Those who have visited Howelsen know that you don't have to look very hard to find the Olympic heritage that Steamboat Springs is famous for.

For years, the jumps at Howelsen have launched ski jumpers and Nordic combined athletes to national and Olympic glory. The steep-pitched slopes have provided a starting point for Alpine skiers to follow in the footsteps of legends such as Buddy Werner.

The legacy will continue this week as several local snowboarders make bids to become a part of Steamboat's Olympic tradition during a series of national level races at Howelsen Hill.

The Olympics are more than a year away, but many members of the Steamboat Springs Winter Sports Club's Alpine snowboarding program are just starting to build their case for an Olympic invitation in 2006.

If Justin Reiter, Erika Mueller, David Manthei, Tyler Jewell and Zac Kay hope to make the trip to Torino, Italy, it will have to start at events such as the Race of the Cup in places such as Steamboat.

And why shouldn't their journey to the Olympics begin here?

In the past several years, Steamboat has become a center for Alpine snowboarding in the United States.

Some of the most promising athletes in the country have come here to train with coaches such as Thedo Remmelink and follow in the footsteps of riders such as Michelle Gorgone.

Steamboat and the Winter Sports Club offer one of the best snowboarding programs anywhere, and as a result, top riders from America and other countries have come to Steamboat to learn from the best.

Most of the athletes in the Winter Sports Club's snowboarding program realize that grabbing one of the limited spots on the U.S. Olympic team will be a challenge. Top riders seem to be entrenched, and there are only a few spots open for Alpine riders.

But they also know that anything can happen in the months leading up to the games and that getting to the Olympics will come only through hard work, dedication and a little bit of luck.

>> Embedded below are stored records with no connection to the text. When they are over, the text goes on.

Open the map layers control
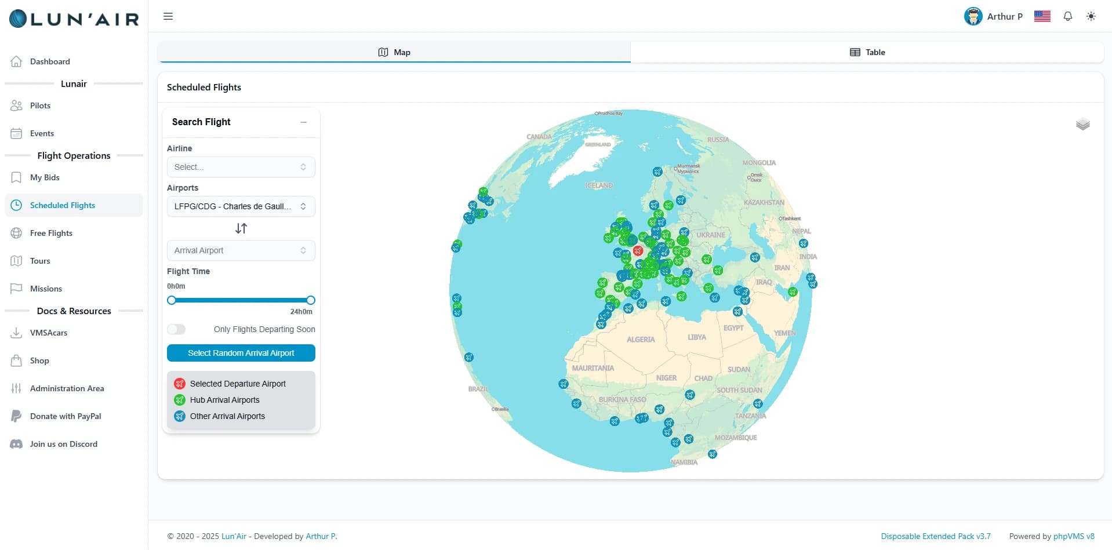The image size is (1112, 550). 1082,124
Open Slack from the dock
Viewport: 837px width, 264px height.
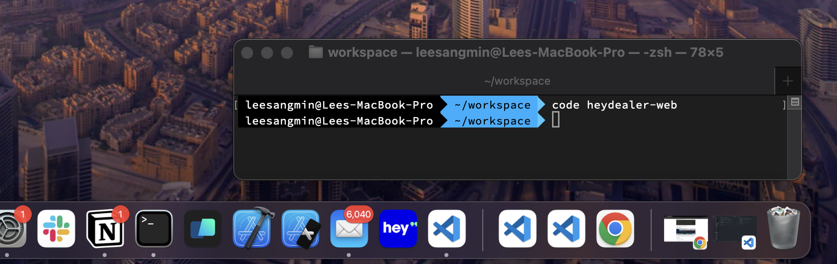point(56,229)
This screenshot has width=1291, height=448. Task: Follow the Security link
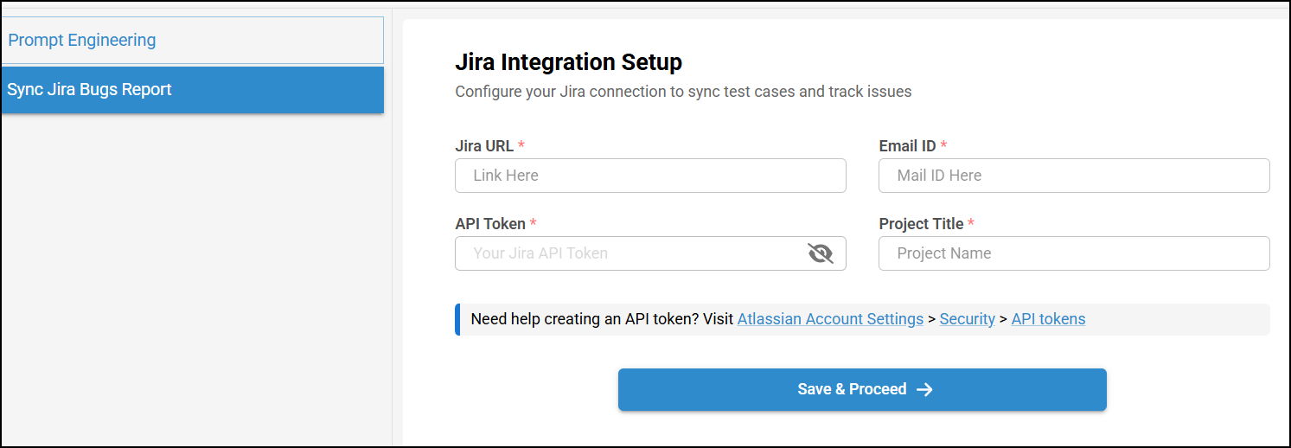pos(967,319)
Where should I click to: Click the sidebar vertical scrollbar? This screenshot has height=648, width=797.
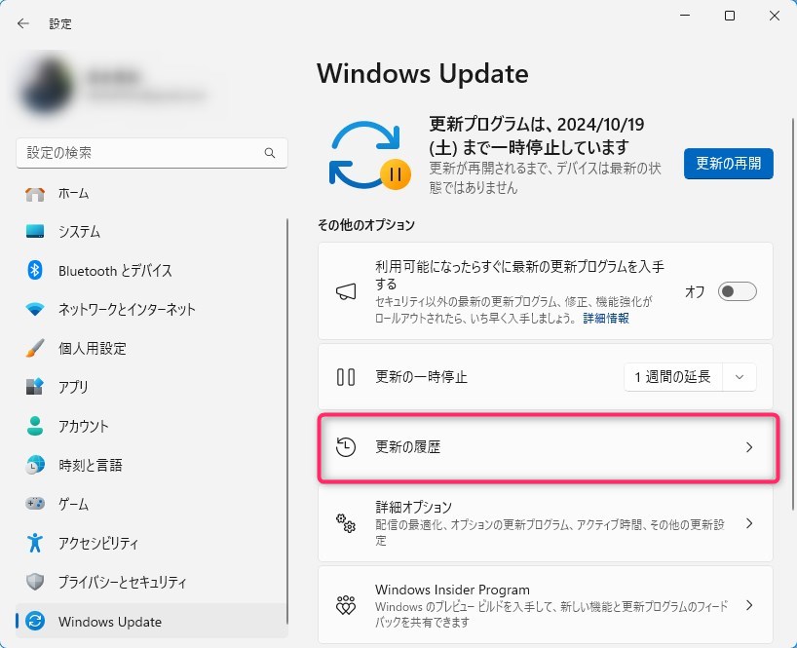(x=287, y=390)
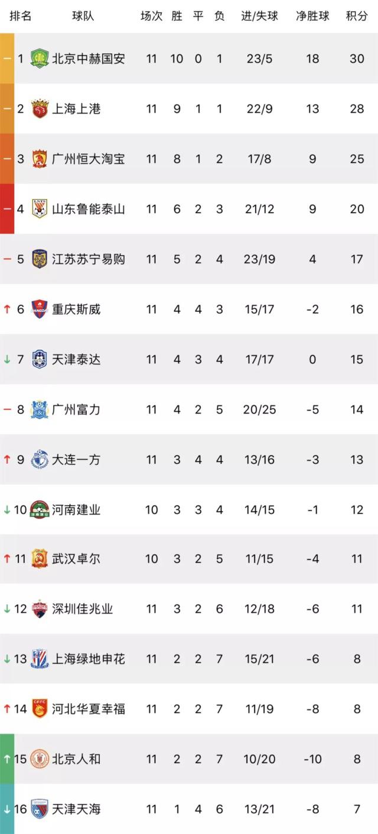Click the 武汉卓尔 team name

76,559
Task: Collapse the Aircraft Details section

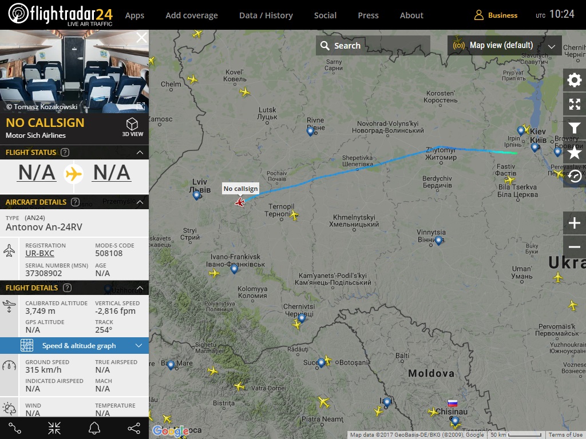Action: click(140, 202)
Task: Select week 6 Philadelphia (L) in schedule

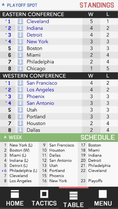Action: tap(23, 171)
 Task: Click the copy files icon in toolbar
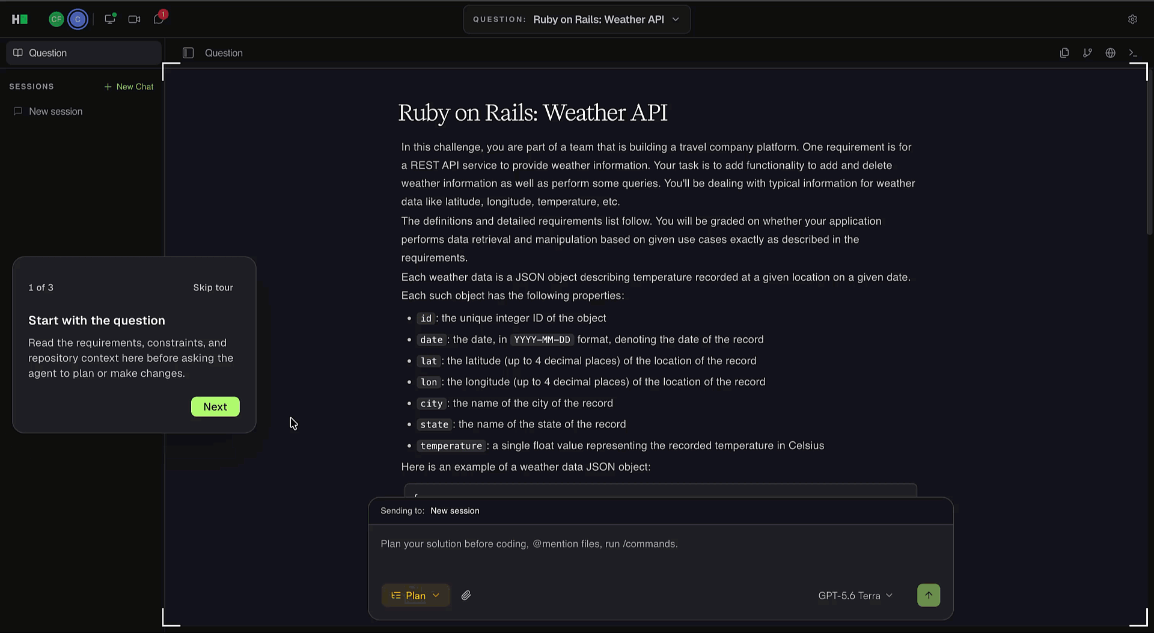click(x=1064, y=53)
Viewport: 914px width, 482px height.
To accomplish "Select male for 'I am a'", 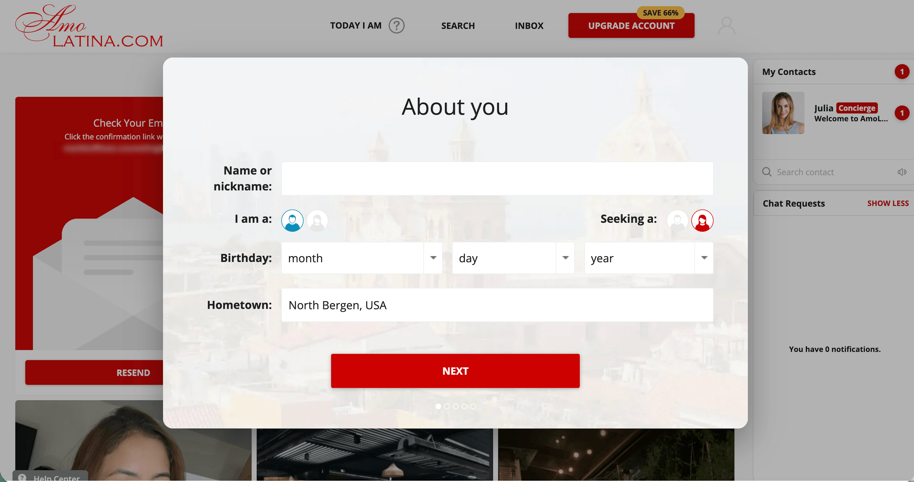I will click(x=292, y=220).
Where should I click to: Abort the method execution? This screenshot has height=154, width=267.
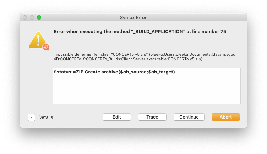pyautogui.click(x=225, y=117)
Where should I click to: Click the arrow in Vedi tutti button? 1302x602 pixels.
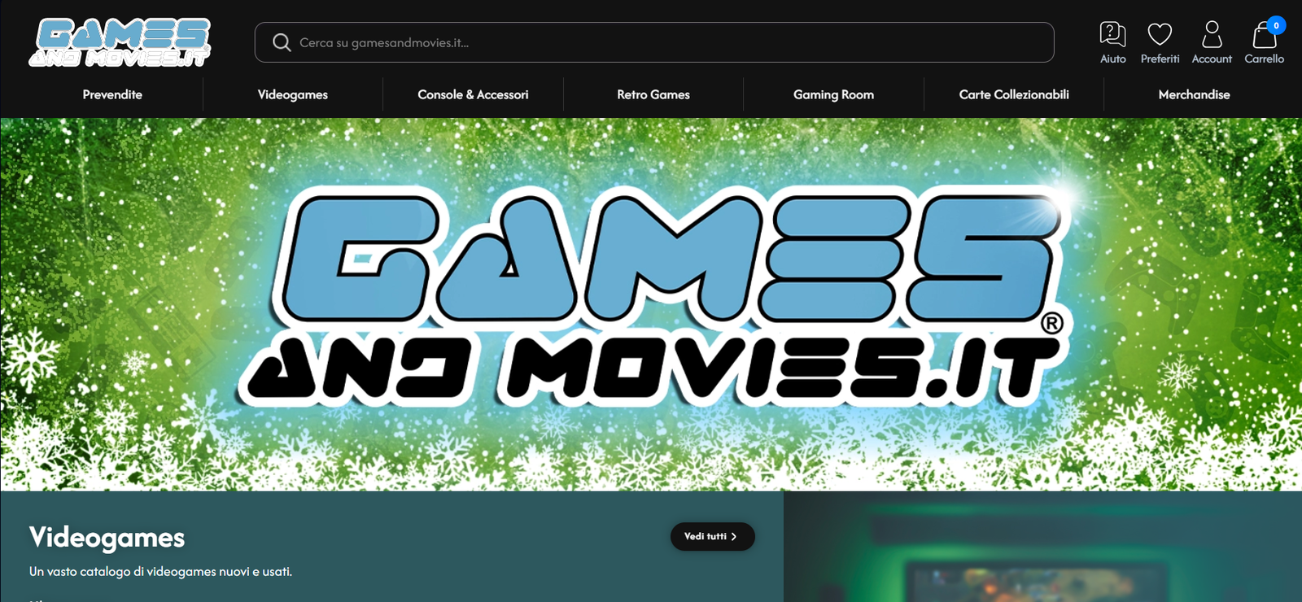click(734, 537)
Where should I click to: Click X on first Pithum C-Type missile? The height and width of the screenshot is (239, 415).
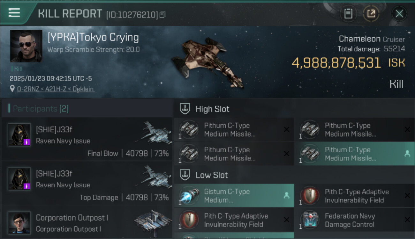pos(286,129)
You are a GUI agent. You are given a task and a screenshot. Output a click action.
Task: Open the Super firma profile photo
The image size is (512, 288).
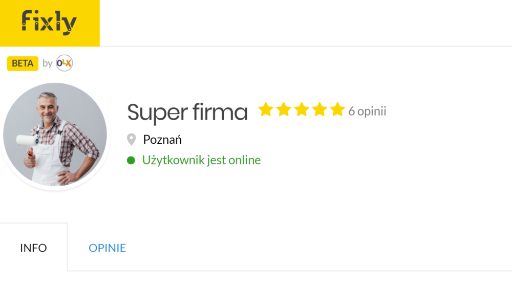(55, 135)
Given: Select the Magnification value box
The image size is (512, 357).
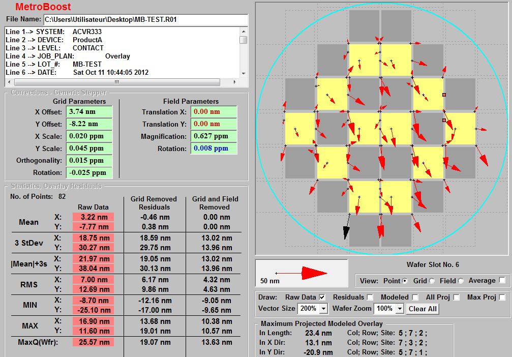Looking at the screenshot, I should point(214,136).
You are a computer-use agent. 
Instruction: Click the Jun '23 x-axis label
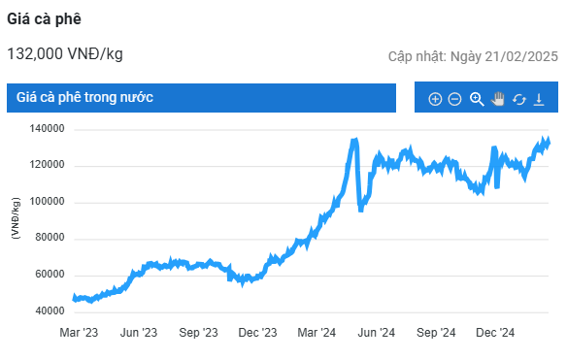139,333

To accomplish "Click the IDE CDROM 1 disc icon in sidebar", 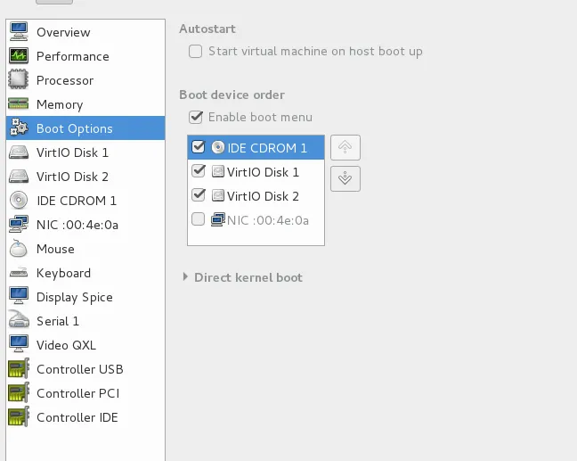I will (x=19, y=201).
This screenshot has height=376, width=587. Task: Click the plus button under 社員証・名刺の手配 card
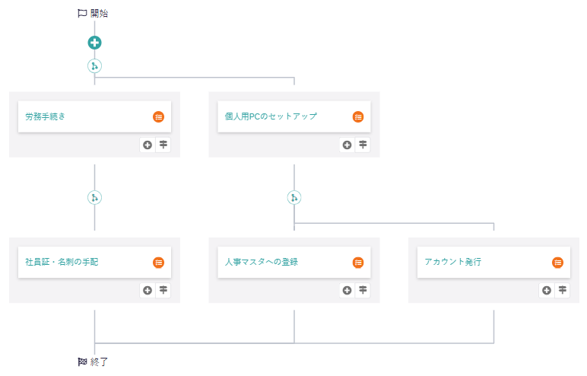147,290
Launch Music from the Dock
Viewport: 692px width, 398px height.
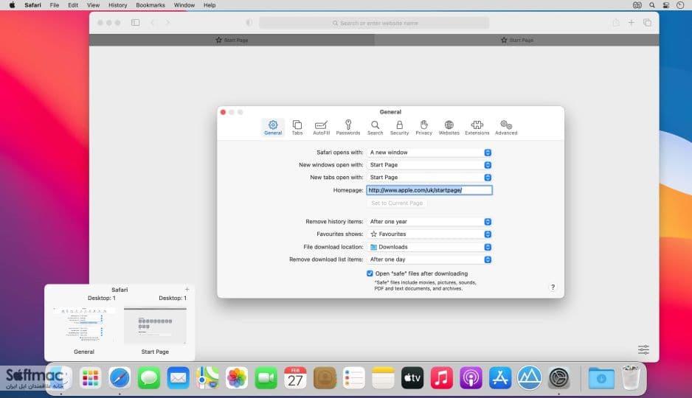coord(441,377)
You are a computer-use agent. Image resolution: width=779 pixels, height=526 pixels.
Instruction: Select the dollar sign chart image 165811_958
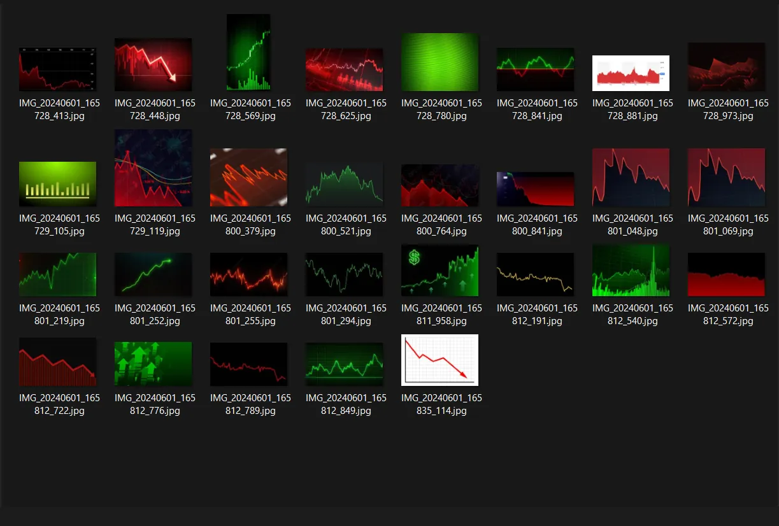[x=440, y=270]
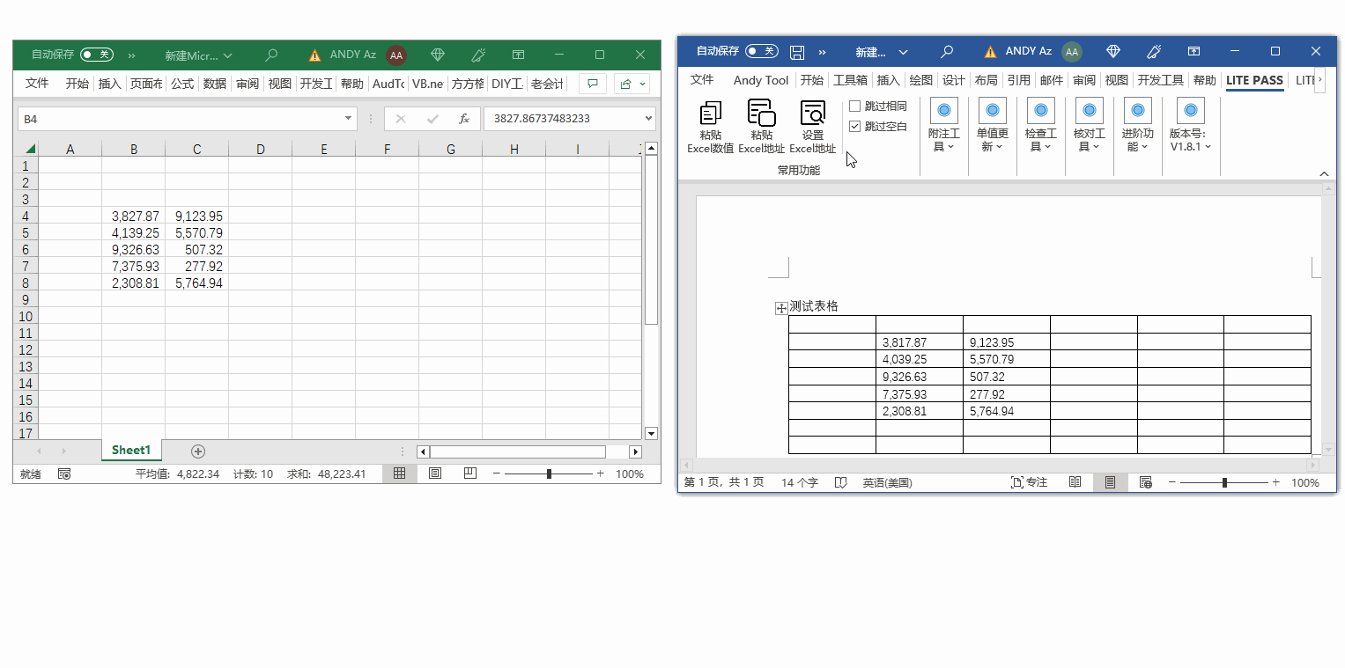Enable the 跳过相同 checkbox
The height and width of the screenshot is (668, 1345).
[x=854, y=106]
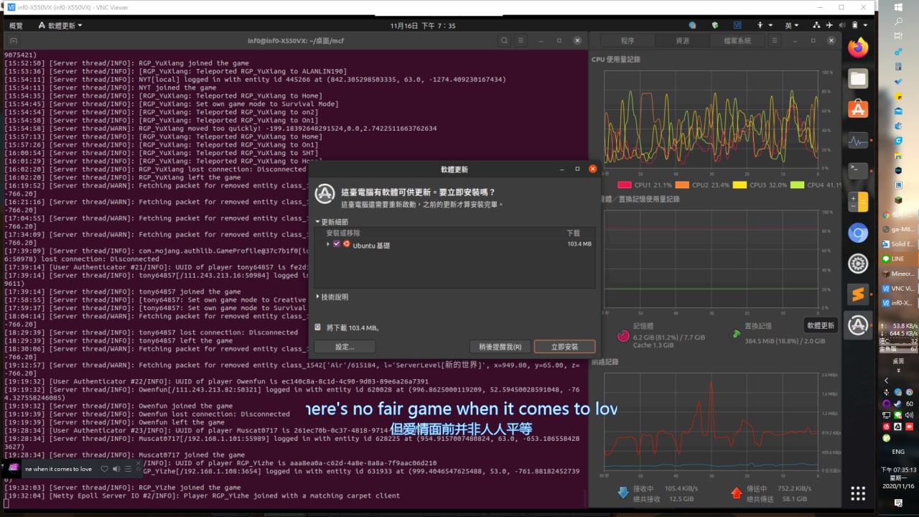The height and width of the screenshot is (517, 919).
Task: Switch to the 程序 tab
Action: (x=628, y=41)
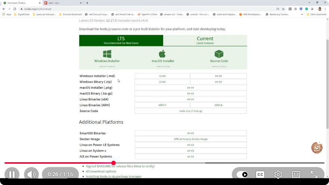Open video settings gear

(278, 174)
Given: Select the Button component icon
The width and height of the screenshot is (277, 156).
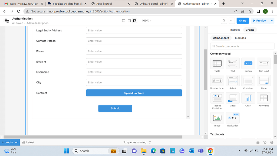Looking at the screenshot, I should [x=248, y=63].
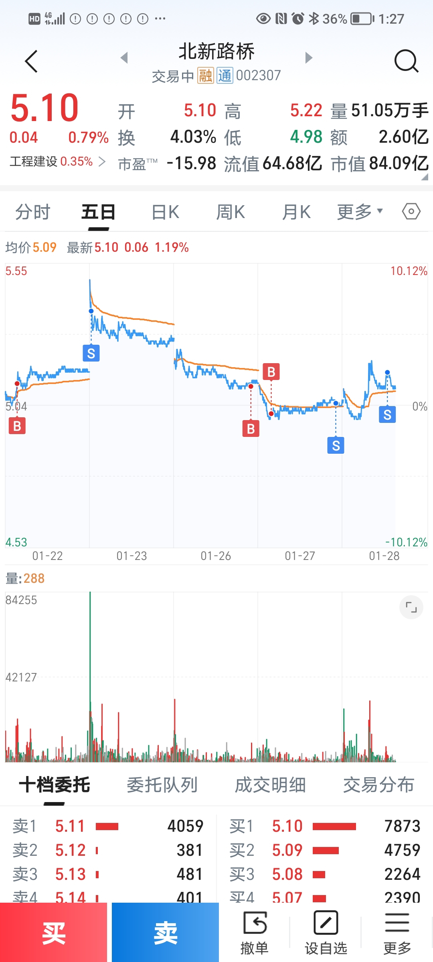Expand the volume chart fullscreen icon
Screen dimensions: 433x962
pos(411,607)
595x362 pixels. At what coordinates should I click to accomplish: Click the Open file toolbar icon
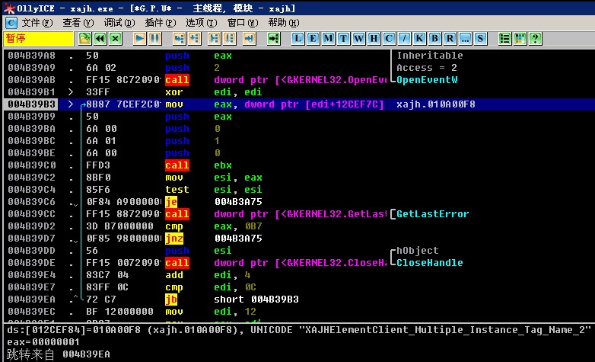click(x=85, y=38)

The snowboarders in Steamboat think they have a few things going for them. This small mountain town knows what it takes to produce Olympic athletes. For generations, Steamboat has produced some of the top ski jumpers, Nordic combined and freestyle skiers in the world and seem on track to do the same thing in snowboarding.

Shannon Dunn, who was born and raised here, won the bronze medal in Nagano, Japan, in the halfpipe, letting Steamboat's young riders know that they can do it, too.

So don't be surprised if this week's Race to the Cup features some of the best snowboarders in the country.

Some of them will have traveled hundreds of miles from the place they call home to compete, but most of them already call Steamboat home.